Non-controlling Interests in Clearwire Communications
Clearwire Communications is consolidated into Clearwire because we hold 100% of the voting interest in Clearwire
Communications. Therefore, the holders of the Clearwire Communications Class B Common Interests represent non-
controlling interests in a consolidated subsidiary. As a result, the income (loss) consolidated by Clearwire is decreased in
proportion to the outstanding non-controlling interests. As of December 31, 2010, at the Clearwire level, non-controlling
interests represent approximately 75% of the non-economic voting interests.
Warrants
All Old Clearwire warrants issued and outstanding at the Closing were exchanged on a one-for-one basis for warrants to
purchase our Class A Common Stock with equivalent terms. The fair value of the warrants exchanged of $18.5 million was
included in the calculation of purchase consideration using the Black-Scholes option pricing model and a share price of $6.62.

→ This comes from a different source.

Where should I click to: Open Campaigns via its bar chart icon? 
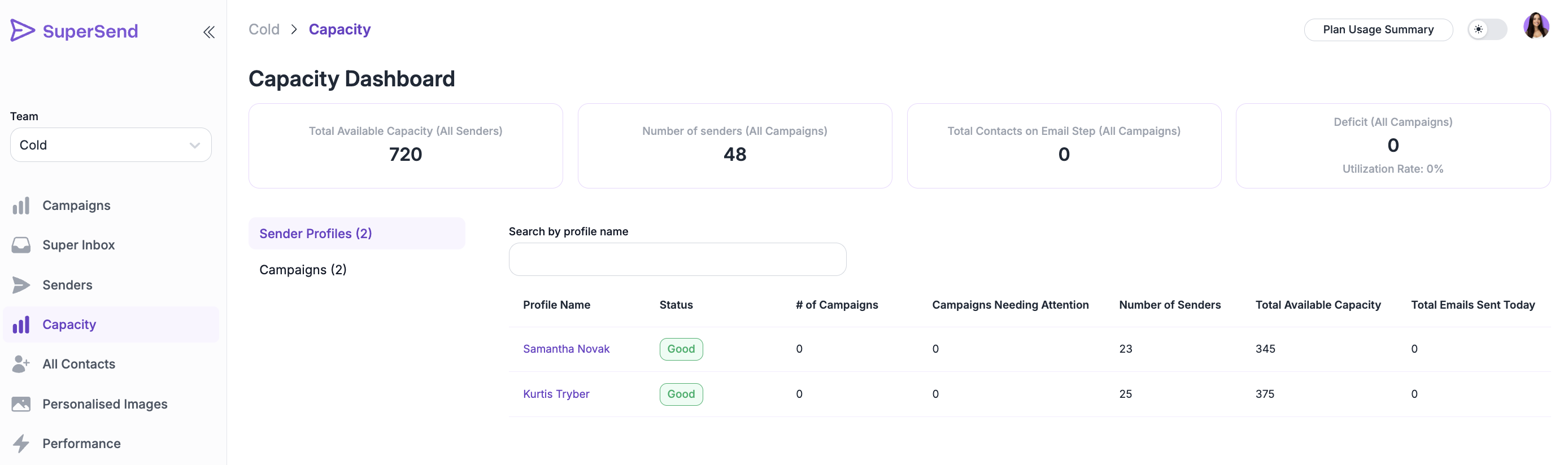coord(21,205)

Holders may exercise their warrants at any time, with exercise prices ranging from $3.00 to $48.00. Old Clearwire granted the
holders of the warrants registration rights covering the shares subject to issuance under the warrants. As of December 31, 2010,
there were 16,031,219 warrants outstanding with an expiration date of May 17, 2011, 1,400,001 warrants outstanding with an
expiration date of March 12, 2012 and 375,000 warrants outstanding with an expiration date of November 13, 2012.